## Record excerpts
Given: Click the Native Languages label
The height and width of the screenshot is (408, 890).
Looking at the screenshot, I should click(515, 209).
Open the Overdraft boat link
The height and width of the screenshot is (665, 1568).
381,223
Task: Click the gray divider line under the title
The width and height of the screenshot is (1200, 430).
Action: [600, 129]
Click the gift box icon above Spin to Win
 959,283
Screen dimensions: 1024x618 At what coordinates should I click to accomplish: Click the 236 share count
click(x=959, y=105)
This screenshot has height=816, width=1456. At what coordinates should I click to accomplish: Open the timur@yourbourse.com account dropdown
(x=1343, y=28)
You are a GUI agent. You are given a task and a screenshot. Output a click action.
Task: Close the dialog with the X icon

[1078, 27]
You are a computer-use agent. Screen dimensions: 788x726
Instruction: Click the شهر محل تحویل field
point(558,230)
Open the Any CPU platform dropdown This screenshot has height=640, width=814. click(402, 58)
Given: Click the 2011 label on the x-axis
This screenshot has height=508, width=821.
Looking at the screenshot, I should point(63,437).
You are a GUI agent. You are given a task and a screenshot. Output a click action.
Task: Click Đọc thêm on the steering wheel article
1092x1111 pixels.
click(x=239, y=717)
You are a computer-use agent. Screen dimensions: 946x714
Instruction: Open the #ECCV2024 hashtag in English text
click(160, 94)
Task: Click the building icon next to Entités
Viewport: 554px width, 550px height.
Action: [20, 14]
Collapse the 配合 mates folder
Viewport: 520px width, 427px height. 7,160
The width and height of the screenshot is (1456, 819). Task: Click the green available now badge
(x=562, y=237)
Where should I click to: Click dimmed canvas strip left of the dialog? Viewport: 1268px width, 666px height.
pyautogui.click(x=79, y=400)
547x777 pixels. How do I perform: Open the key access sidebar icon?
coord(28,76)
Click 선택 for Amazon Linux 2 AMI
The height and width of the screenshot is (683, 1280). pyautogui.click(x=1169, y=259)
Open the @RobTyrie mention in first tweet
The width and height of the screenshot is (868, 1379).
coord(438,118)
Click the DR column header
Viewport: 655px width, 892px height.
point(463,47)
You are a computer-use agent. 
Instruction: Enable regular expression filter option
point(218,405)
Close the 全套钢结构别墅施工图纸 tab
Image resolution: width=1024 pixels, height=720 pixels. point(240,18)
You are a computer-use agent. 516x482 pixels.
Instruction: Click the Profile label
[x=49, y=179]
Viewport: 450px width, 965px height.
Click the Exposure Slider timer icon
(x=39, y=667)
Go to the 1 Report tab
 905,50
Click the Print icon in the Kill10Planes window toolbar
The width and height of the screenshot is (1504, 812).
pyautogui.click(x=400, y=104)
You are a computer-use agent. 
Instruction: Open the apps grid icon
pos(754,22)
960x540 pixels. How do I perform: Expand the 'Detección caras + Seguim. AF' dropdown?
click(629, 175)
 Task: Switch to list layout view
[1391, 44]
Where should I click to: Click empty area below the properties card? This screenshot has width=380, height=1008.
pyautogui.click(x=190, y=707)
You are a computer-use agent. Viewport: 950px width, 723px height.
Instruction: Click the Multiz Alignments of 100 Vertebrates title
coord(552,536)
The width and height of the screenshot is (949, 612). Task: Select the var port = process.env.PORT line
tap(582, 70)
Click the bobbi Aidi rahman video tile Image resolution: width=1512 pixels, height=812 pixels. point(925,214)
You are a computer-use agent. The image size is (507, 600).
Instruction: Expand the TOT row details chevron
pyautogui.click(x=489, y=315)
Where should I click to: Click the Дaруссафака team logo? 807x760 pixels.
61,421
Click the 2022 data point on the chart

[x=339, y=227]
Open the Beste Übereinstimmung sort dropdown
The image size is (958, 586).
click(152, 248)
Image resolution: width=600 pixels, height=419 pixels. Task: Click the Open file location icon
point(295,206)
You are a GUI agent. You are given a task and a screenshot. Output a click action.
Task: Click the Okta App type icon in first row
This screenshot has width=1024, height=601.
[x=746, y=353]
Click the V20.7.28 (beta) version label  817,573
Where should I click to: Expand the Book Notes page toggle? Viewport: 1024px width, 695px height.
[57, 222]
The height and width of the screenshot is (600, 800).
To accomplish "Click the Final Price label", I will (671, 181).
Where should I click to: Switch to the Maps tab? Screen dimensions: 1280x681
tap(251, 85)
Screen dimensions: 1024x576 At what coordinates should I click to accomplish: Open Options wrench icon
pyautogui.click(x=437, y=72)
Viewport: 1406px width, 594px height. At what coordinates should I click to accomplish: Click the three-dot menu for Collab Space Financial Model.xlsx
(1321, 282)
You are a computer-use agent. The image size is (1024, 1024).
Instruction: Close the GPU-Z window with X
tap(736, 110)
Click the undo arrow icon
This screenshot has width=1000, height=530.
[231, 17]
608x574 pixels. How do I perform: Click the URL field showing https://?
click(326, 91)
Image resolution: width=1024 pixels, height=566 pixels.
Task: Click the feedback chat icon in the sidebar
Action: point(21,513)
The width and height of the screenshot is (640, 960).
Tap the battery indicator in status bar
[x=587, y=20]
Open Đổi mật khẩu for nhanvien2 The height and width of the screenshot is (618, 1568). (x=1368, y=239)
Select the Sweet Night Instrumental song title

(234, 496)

## Required work
All of the material should be copied verbatim.

## Result of this task
Given: Click the Native Languages label
The height and width of the screenshot is (408, 890).
Looking at the screenshot, I should click(515, 209).
Open the Overdraft boat link
The height and width of the screenshot is (665, 1568).
381,223
Task: Click the gray divider line under the title
The width and height of the screenshot is (1200, 430).
Action: [600, 129]
Click the gift box icon above Spin to Win
 959,283
Screen dimensions: 1024x618 At what coordinates should I click to accomplish: Click the 236 share count
click(x=959, y=105)
This screenshot has height=816, width=1456. At what coordinates should I click to accomplish: Open the timur@yourbourse.com account dropdown
(x=1343, y=28)
You are a GUI agent. You are given a task and a screenshot. Output a click action.
Task: Close the dialog with the X icon

[1078, 27]
You are a computer-use agent. Screen dimensions: 788x726
Instruction: Click the شهر محل تحویل field
point(558,230)
Open the Any CPU platform dropdown This screenshot has height=640, width=814. click(402, 58)
Given: Click the 2011 label on the x-axis
This screenshot has height=508, width=821.
Looking at the screenshot, I should point(63,437).
You are a GUI agent. You are given a task and a screenshot. Output a click action.
Task: Click Đọc thêm on the steering wheel article
1092x1111 pixels.
click(x=239, y=717)
You are a computer-use agent. Screen dimensions: 946x714
Instruction: Open the #ECCV2024 hashtag in English text
click(160, 94)
Task: Click the building icon next to Entités
Viewport: 554px width, 550px height.
Action: [20, 14]
Collapse the 配合 mates folder
Viewport: 520px width, 427px height. 7,160
The width and height of the screenshot is (1456, 819). Task: Click the green available now badge
(x=562, y=237)
Where should I click to: Click dimmed canvas strip left of the dialog? Viewport: 1268px width, 666px height.
pyautogui.click(x=79, y=400)
547x777 pixels. How do I perform: Open the key access sidebar icon?
coord(28,76)
Click 선택 for Amazon Linux 2 AMI
The height and width of the screenshot is (683, 1280). pyautogui.click(x=1169, y=259)
Open the @RobTyrie mention in first tweet
The width and height of the screenshot is (868, 1379).
coord(438,118)
Click the DR column header
Viewport: 655px width, 892px height.
point(463,47)
You are a computer-use agent. 
Instruction: Enable regular expression filter option
point(218,405)
Close the 全套钢结构别墅施工图纸 tab
Image resolution: width=1024 pixels, height=720 pixels. point(240,18)
You are a computer-use agent. 516x482 pixels.
Instruction: Click the Profile label
[x=49, y=179]
Viewport: 450px width, 965px height.
Click the Exposure Slider timer icon
(x=39, y=667)
Go to the 1 Report tab
 905,50
Click the Print icon in the Kill10Planes window toolbar
The width and height of the screenshot is (1504, 812).
pyautogui.click(x=400, y=104)
You are a computer-use agent. 
Instruction: Open the apps grid icon
pos(754,22)
960x540 pixels. How do I perform: Expand the 'Detección caras + Seguim. AF' dropdown?
click(629, 175)
 Task: Switch to list layout view
[1391, 44]
Where should I click to: Click empty area below the properties card? This screenshot has width=380, height=1008.
pyautogui.click(x=190, y=707)
You are a computer-use agent. Viewport: 950px width, 723px height.
Instruction: Click the Multiz Alignments of 100 Vertebrates title
coord(552,536)
The width and height of the screenshot is (949, 612). Task: Select the var port = process.env.PORT line
tap(582, 70)
Click the bobbi Aidi rahman video tile Image resolution: width=1512 pixels, height=812 pixels. point(925,214)
You are a computer-use agent. The image size is (507, 600).
Instruction: Expand the TOT row details chevron
pyautogui.click(x=489, y=315)
Where should I click to: Click the Дaруссафака team logo? 807x760 pixels.
61,421
Click the 2022 data point on the chart

[x=339, y=227]
Open the Beste Übereinstimmung sort dropdown
The image size is (958, 586).
click(152, 248)
Image resolution: width=600 pixels, height=419 pixels. Task: Click the Open file location icon
point(295,206)
You are a GUI agent. You are given a task and a screenshot. Output a click action.
Task: Click the Okta App type icon in first row
This screenshot has width=1024, height=601.
[x=746, y=353]
Click the V20.7.28 (beta) version label  817,573
Where should I click to: Expand the Book Notes page toggle? Viewport: 1024px width, 695px height.
[57, 222]
The height and width of the screenshot is (600, 800).
To accomplish "Click the Final Price label", I will (671, 181).
Where should I click to: Switch to the Maps tab? Screen dimensions: 1280x681
tap(251, 85)
Screen dimensions: 1024x576 At what coordinates should I click to accomplish: Open Options wrench icon
pyautogui.click(x=437, y=72)
Viewport: 1406px width, 594px height. At what coordinates should I click to accomplish: Click the three-dot menu for Collab Space Financial Model.xlsx
(1321, 282)
You are a computer-use agent. The image size is (1024, 1024).
Instruction: Close the GPU-Z window with X
tap(736, 110)
Click the undo arrow icon
This screenshot has width=1000, height=530.
[231, 17]
608x574 pixels. How do I perform: Click the URL field showing https://?
click(326, 91)
Image resolution: width=1024 pixels, height=566 pixels.
Task: Click the feedback chat icon in the sidebar
Action: point(21,513)
The width and height of the screenshot is (640, 960).
Tap the battery indicator in status bar
[x=587, y=20]
Open Đổi mật khẩu for nhanvien2 The height and width of the screenshot is (618, 1568). (x=1368, y=239)
Select the Sweet Night Instrumental song title

(234, 496)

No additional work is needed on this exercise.